Quick answer: Stars shine because they are hot.
Stars shine because their surface temperatures are very hot. The temperatures of stars are so high that they defy human comprehension. The Sun has a surface temperature of about 5,700°C. Many stars visible to the unaided eye in the night sky are known to have surface temperatures which range from around 3,000°C to 40,000°C. The lowest temperature stars appear red in color whereas and the highest temperature stars are bright blue.
The incredible temperatures of stars are much hotter than what is generated in household ovens, stove tops, or wood fires. Even volcanic lava is not as hot as the surfaces of stars. However, temperatures of 20,000 to 30,000°C can occur naturally within lightening strikes. Man can artificially generate star-like temperatures in specially engineered and relatively small environments. Examples of those environments are halogen arc lamps, camera flash bulbs, arc-welders, or plasma science apparatus. A tungsten filament used in household light bulbs can reach temperatures just over 3000°C.
The surface of stars visible to observers is called the photosphere. The photosphere is a spherical shell where light can escape away from the star. Just beneath the photosphere a star is opaque. Astronomers can estimate a star’s temperature by measuring the amount of light at different colors in the spectrum of starlight. The spectral signature obeys certain physical laws which relate the temperature of the photosphere.

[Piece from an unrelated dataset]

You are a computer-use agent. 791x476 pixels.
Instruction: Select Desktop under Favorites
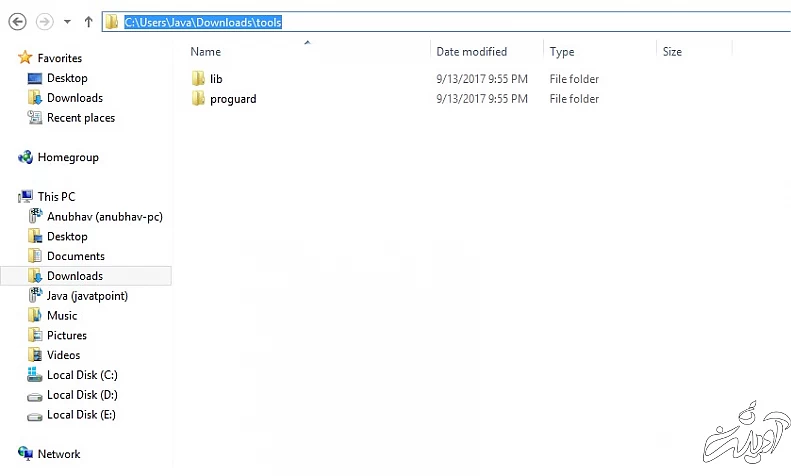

The process of nuclear fusion is the energy source that keeps stars shining. Deep within the core of a star, temperatures can reach millions of degrees. The initial source of heat is the crushing weight of the star’s great quantity of hydrogen compressed by the force of gravity. When core temperatures reach about 10 million degrees, hydrogen fusion occurs spontaneously.
The great energy released in the core is exchanged with the intermediate layers within the star. Eventually the energy reaches the photosphere where it can be released as starlight. Those photons which fly away from the star begin a journey traveling the vast distances of interstellar space.
Some of the photons released from distant stars reach our man-made telescopes on Earth today. The journey of these photons is ended when they are captured by the retinas of human eyes or by the detectors in astronomical cameras. Some of these photons are known to have traveled for billions of years through space.